Otago University biologists Professor Jon Waters and PhD student Elahe Parvizi sample kelp on the southern New Zealand coast uplifted by an earthquake around 1000 years ago. Photo / Dave Craw
It was one of the most dramatic effects of 2016's 7.8 Kaikoura Earthquake: shellfish and kelp hauled out of the ocean and into the sunlight, along a swathe of uplifted coastline.
Now scientists have revealed how the same process unfolded when a similarly large quake hit the country some 1000 years ago, before settlers arrived here.
This pre-historic rupture of the Akatore Fault — just south of Dunedin — uplifted a large stretch of New Zealand's southeastern coast by 2 to 3m, and was likely a high magnitude event.
The Akatore Fault remained a bigger threat to Dunedin than the Alpine Fault which runs through the length of the South Island's alpine zone.
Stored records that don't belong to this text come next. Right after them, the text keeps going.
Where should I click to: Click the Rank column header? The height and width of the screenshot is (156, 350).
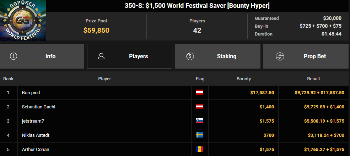point(9,79)
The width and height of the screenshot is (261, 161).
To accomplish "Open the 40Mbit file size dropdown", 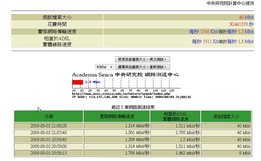I will tap(105, 67).
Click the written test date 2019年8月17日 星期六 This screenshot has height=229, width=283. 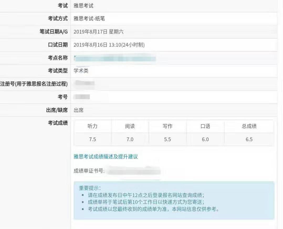click(98, 32)
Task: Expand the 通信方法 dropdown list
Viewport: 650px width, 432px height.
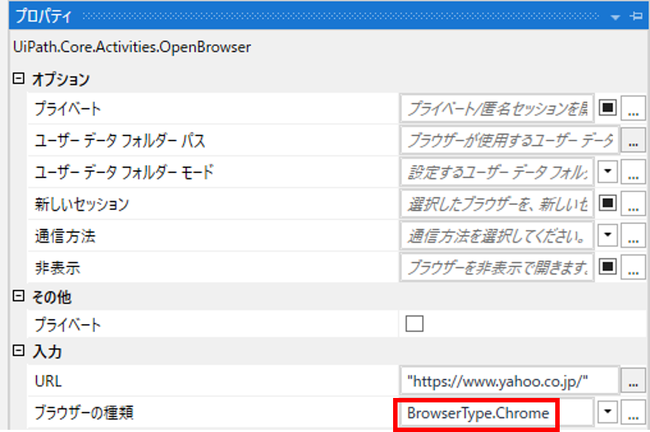Action: click(x=607, y=236)
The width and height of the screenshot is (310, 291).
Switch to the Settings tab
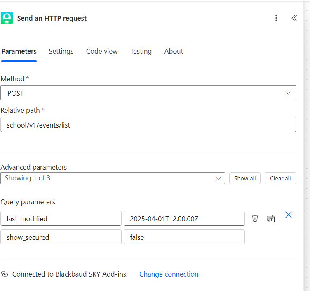(61, 52)
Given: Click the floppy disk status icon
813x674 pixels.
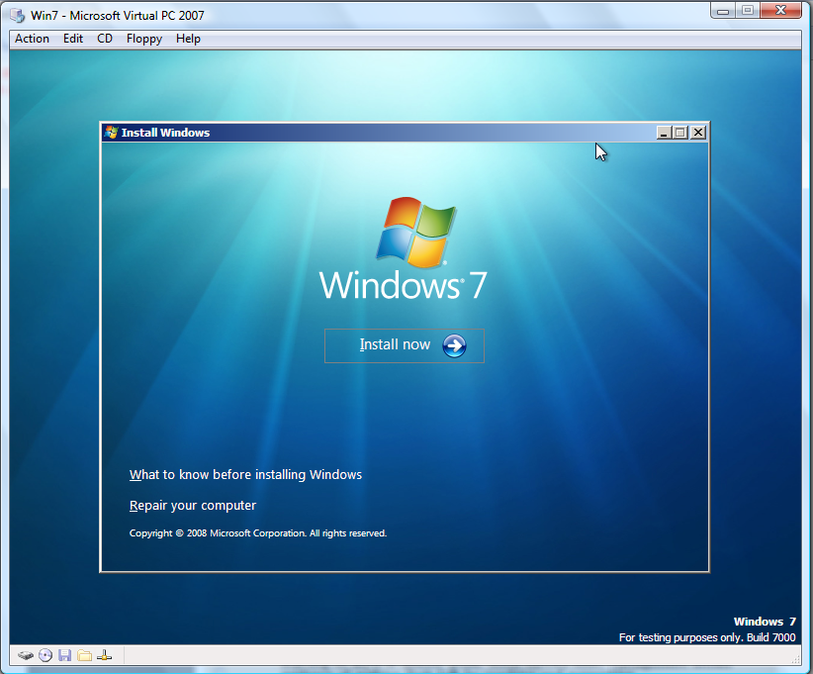Looking at the screenshot, I should coord(65,655).
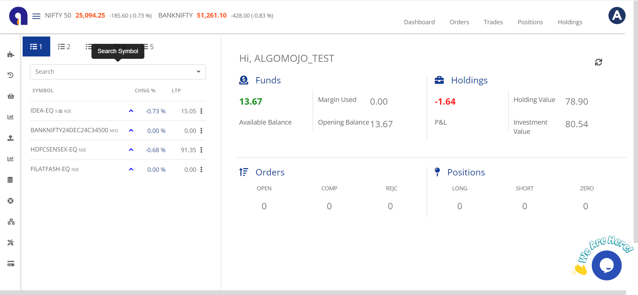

Earlier work revealed there had been periods of quiet with little happening on the fault for at least 100,000 years, before a trio of quakes struck within 10,000 years - two of those in the past 1300 years.
It was estimated the three quakes had magnitudes of between 6.8 and 7.4 and each displaced the ground by up to 2m vertically.
The fault runs about 20km onshore, between about Taieri Mouth and Toko Mouth, and possibly more than 40km offshore further north and south, though its precise length was not yet known.
The research team, led by geologist Professor Dave Craw, and biologist Professor Jon Waters, combined geological and genetic data to assess the impacts of the ancient quake.
"The old Akatore earthquake would have been similar in magnitude to the 2016 Kaikoura quake, with tens of kilometres of rocky coast affected, and the old shore lifted out of the water, well beyond the reach of the waves," Craw said.
Zoology PhD student Elahe Parvizi used DNA evidence to compare modern samples of kelp along the uplifted Akatore coast, against populations from either side of the raised region.
"We were astonished to find a modern DNA footprint of the ancient quake — with a clear genetic difference between kelp in the uplifted zone, versus stable populations outside the uplift zone," she said.
Similar to the recent Kaikoura earthquake, the ancient Akatore uplift was big enough to eliminate entire populations of intertidal species — which were subsequently replaced by genetically distinct lineages from outside the uplift zone.
This DNA "anomaly" was still detectable today, and represented a modern trace of the ancient Akatore quake.
"These findings show that a major disturbance event – even an ancient one like the Akatore quake — can leave a lasting DNA signature," Waters said.
"In the same way, major events happening now will leave a lasting legacy for the future."
The team now plans to use genetic approaches to shed new light on ancient earthquake disruption events elsewhere in New Zealand and overseas.
Their findings have been published in the international research journal Earth and Planetary Science Letters.